> [Page]:
Skip to content

Inference Plugin

Description

Inference is the core AI inference engine plugin for CVEDIA-RT that provides universal interface for running machine learning models on various hardware platforms. It manages model loading, execution, and result processing across different inference backends and chipsets.

The Inference plugin serves as the central hub for AI model execution in CVEDIA-RT, supporting multiple inference backends and providing both synchronous and asynchronous inference capabilities. It handles model management, backend pooling, and resource optimization for efficient AI processing.

Key Features

  • Multi-backend inference support (TensorRT, OpenVINO, ONNX, etc.)
  • Synchronous and asynchronous inference execution
  • Dynamic backend pooling and load balancing
  • Model configuration and capability detection
  • Input/output tensor management
  • Performance monitoring and resource usage tracking
  • Thread-safe inference execution
  • Configurable pool sizes for concurrent processing

Requirements

Hardware Requirements

  • CPU: Multi-core processor for backend pooling
  • Memory: Sufficient RAM for model loading and tensor operations
  • GPU: Optional but recommended for accelerated inference (NVIDIA, Intel, AMD)

> [Instruction]: Extend the Inference plugin documentation from its last line onward, keeping its formal style and layout.

> [Data block]:
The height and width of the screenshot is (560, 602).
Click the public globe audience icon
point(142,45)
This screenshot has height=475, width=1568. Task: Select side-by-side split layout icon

> [Answer to the problem]:
  • AI Accelerators: Optional support for specialized hardware (Hailo, RKNN, etc.)

Software Dependencies

  • RTCORE: CVEDIA-RT core library
  • XTensor: Multi-dimensional array library for tensor operations
  • Tracy: Performance profiling and monitoring
  • Sol2: Lua scripting integration
  • Backend libraries: TensorRT, OpenVINO, ONNX Runtime (depending on configuration)

Configuration

Basic Configuration

{
  "enabled": true,
  "model_file": "/path/to/model.onnx",
  "poolSize": 1,
  "asyncResultsCollectionDuration": 100,
  "backend": {
    "device": "CPU",
    "batch_size": 1,
    "precision": "FP32",
    "normalize_input": true,
    "channel_layout": "RGB"
  }
}

Advanced Configuration

{
  "enabled": true,
  "model_file": "/path/to/model.engine",
  "poolSize": 4,
  "asyncResultsCollectionDuration": 50,
  "backend": {
    "device": "GPU",
    "batch_size": 8,
    "precision": "FP16",
    "normalize_input": true,
    "channel_layout": "BGR",
    "optimization_level": 3,
    "enable_fp16": true
  }
}

Configuration Schema

Parameter Type Default Description
enabled bool true Enable/disable inference processing
model_file string "" Path to model file
poolSize int 1 Number of concurrent inference backends
asyncResultsCollectionDuration int 100 Async results batching window (ms)
backend.device string "CPU" Target device identifier
backend.batch_size int 1 Inference batch size
backend.precision string "FP32" Model precision (FP32, FP16, INT8)
backend.normalize_input bool false Enable input normalization
backend.channel_layout string "RGB" Input channel order (RGB/BGR)

API Reference

C++ API (InferenceManaged)

Synchronous Inference

expected<cvec> runInference(cvec const& jobs)

Execute synchronous inference on input jobs. Thread-safe with backend pooling.

Asynchronous Inference

expected<void> runInferenceAsync(cvec const& jobs, int ttl = 60)
expected<cvec> getAsyncInferenceResults()
expected<void> setAsyncResultsCollectionDuration(int durationMs)

Submit jobs for asynchronous processing and retrieve results.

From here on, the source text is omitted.